Notre démocratie est-elle vraiment la même pour tous ? Notre système républicain est-il encore efficace pour le plus grand nombre ? La parole de chaque Français est-elle équitablement prise en compte ?

Pour surmonter le contexte de crise socio-économique et de défiance envers la classe politique, il m’apparaît qu’il revient à notre nation de se libérer des chaînes qui la paralysent. Au fil des pages, je me suis employé à esquisser les contours de nouvelles méthodes de gouvernance, reposant sur diverses références et des exemples concrets.

Élu et responsable économique

Sur la base de ma double expérience de chef d’entreprise et d’élu de terrain, il me semble que notre organisation collective doit désormais faire toute sa place à la précieuse contribution de l’ensemble des citoyens qui le veulent. En clair, l’autorité « en haut », solidement ancrée sur la solidité des pouvoirs régaliens de l’État central, et la liberté « en bas », axée sur la libération de l’inspiration et du savoir-faire typiquement français.

Ajoutons à ce projet collectif le rejet de la pensée unique, des clivages partisans, des fonctionnements corporatistes ainsi que la mise en avant du bon sens et de l’intérêt général. Sans oublier les valeurs d’authenticité, de proximité et de légitimité qui en formeront les piliers. Au total, j’ai clairement souhaité mener un récit libre, engagé et marqué du sceau du refus de la fatalité.

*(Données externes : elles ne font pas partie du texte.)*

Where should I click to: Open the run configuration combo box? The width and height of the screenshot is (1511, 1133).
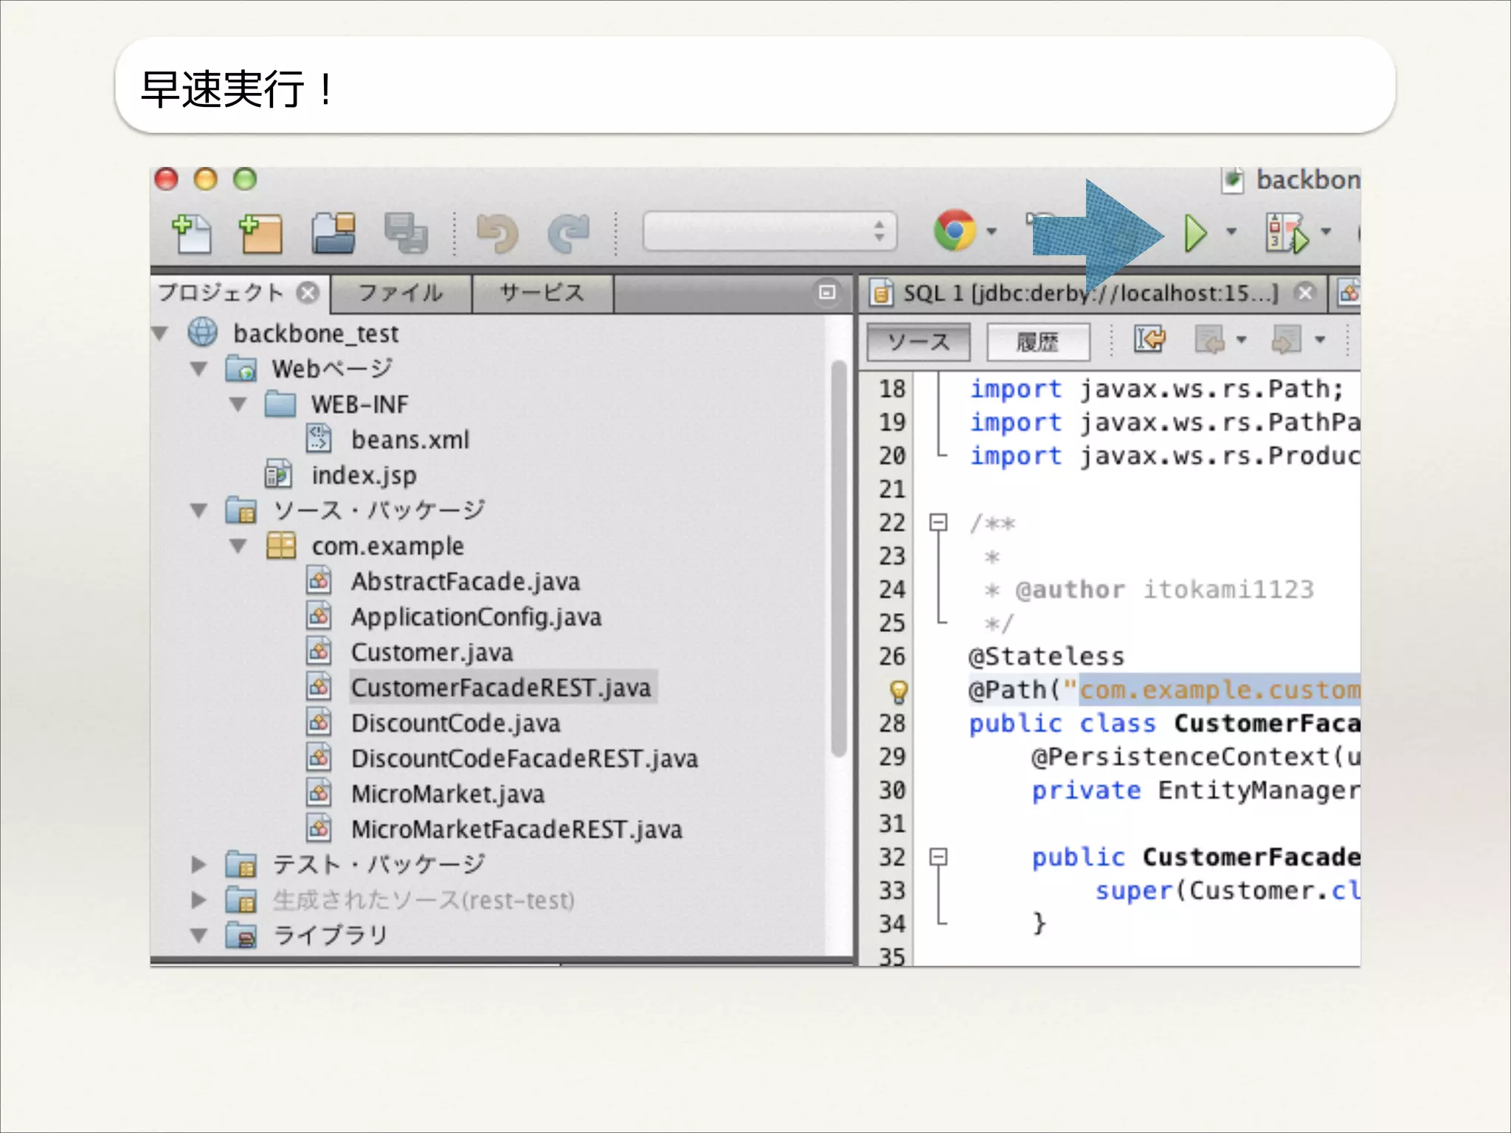click(x=770, y=232)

La rencontre avec un éditeur

Je suis honoré et heureux que les Éditions Nombre7, basées à Nîmes, au cœur de notre Midi, aient accepté de publier mon ouvrage. Naturellement, le choix d’une maison d’éditions méridionale convient tout particulièrement à ma vision provinciale et à ma sensibilité localiste. Je souhaite remercier très chaleureusement Jade et Gilles, de Nombre7, pour leur précieuse confiance et leur accompagnement sans faille. 

Merci à tous ceux qui me feront l’amitié et le plaisir de découvrir cet ouvrage.

Bonne lecture à tous !

Jean-François Perilhou

Jean-François Perilhou

Maire de Vaison la Romaine



Auteur de l’essai politique Est-ce qu’on peut enfin en placer une ?!   

1 COMMENT

  1. Bravo Jean-François !
    Très hâte de lire cet ouvrage pour -je le souhaîte- permettre à notre Sud de pouvoir enfin « en placer une » !!